Acute Renal Failure
Acute renal failure means abrupt deterioration in parenchymal renal function which is usually, but not invariably, reversible over a period of days or weeks. In clinical practice, such deterioration in renal function is sufficiently severe to result in uraemia. Oliguria is usually, but not invariably, a feature. Acute renal failure may cause sudden, life-threatening biochemical disturbances and is a medical emergency. The distinction between acute and chronic renal failure may not be readily apparent in a patient presenting with uraemia. Patients with chronic renal impairment are not immune from the development of a superimposed acute-on-chronic renal failure under appropriate circumstances.
Renal failure results in reduced excretion of nitrogenous waste products of which urea is the most commonly measured. A raised serum urea concentration (uraemia) may conveniently be classified as: (i) prerenal, (ii) renal or (iii) postrenal. More than one category may be present in an individual patient.

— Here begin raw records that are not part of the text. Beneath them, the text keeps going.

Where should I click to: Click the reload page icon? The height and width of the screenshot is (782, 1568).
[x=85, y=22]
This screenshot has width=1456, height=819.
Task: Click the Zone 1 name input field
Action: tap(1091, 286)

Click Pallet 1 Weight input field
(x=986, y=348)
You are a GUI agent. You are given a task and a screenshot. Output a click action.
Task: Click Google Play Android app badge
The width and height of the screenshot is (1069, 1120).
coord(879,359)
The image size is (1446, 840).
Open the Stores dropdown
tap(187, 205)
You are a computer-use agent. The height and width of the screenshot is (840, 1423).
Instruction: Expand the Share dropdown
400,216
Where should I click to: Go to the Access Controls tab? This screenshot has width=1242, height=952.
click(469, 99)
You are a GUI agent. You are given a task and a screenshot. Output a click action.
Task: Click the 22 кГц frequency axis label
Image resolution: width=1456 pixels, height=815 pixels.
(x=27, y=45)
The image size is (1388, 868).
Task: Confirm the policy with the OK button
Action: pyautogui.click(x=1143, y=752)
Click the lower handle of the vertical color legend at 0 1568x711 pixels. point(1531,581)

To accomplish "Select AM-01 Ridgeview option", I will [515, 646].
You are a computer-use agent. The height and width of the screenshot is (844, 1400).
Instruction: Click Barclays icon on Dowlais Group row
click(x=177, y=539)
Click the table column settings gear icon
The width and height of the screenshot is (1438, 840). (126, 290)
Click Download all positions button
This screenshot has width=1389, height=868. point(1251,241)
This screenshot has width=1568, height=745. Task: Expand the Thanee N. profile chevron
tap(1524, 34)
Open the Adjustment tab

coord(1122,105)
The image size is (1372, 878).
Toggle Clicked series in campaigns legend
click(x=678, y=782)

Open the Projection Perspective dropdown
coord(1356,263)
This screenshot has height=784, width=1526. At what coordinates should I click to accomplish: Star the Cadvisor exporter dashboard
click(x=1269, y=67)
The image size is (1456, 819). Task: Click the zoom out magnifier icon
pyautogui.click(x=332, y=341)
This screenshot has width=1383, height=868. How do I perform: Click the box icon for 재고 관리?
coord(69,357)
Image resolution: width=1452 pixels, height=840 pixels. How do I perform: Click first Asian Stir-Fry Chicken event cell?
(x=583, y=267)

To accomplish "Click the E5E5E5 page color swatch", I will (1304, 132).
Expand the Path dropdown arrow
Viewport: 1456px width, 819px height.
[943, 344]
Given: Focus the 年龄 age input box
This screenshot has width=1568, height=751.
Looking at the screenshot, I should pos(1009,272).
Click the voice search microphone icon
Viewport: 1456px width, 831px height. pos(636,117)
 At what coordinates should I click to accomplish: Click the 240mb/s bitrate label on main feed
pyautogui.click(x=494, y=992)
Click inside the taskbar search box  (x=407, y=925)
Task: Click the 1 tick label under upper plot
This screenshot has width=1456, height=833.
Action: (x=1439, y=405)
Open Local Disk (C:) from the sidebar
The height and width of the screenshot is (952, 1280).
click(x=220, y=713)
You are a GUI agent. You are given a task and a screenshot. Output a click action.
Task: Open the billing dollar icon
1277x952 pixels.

The term 'renal failure' means failure of renal excretory function owing to depression of the glomerular filtration rate. This is accompanied to a variable extent by failure of erythropoietin production, vitamin D hydroxylation, regulation of acid-base balance and regulation of salt and water balance and blood pressure.
Course and prognosis of Acute Renal Failure
The clinical course of acute renal failure associated with ATN is variable depending on the severity and duration of the renal insult. Oliguria is common in the early stages: non-oliguric renal failure is usually a result of a less severe renal insult. Recovery of renal function typically occurs after 7-21 days, although recovery is delayed by continuing sepsis. In the recovery phase, GFR may remain low while urine output increases, sometimes to many litres a day owing to defective tubular reabsorption of filtrate.
The clinical course is variable and ATN may last for up to 6 weeks even after a relatively short-lived initial insult. Eventually renal function usually returns almost to normal or to normal, although exceptions exist (e.g. in renal cortical necrosis - see below). During the recovery phase the kidneys appear relatively insensitive to further insult, such as a recurrence of hypovolaemia.
Treatment of Acute Renal Failure
No treatment is, as yet, known which will reduce the duration of acute renal tubular necrosis once it has occurred. Claims that intravenous mannitol, furosemide (frusemide) or 'renal-dose' dopamine may do so are not supported by controlled trial evidence, and none of these treatments is without risk.
No overall benefit has been proven from the use of the synthetic analogue of atrial natriuretic factor, anaritide, in reducing the duration of or mortality from ATN. However, oliguric patients did appear to do better whilst non-oliguric ones did worse when treated with this agent in a large clinical trial.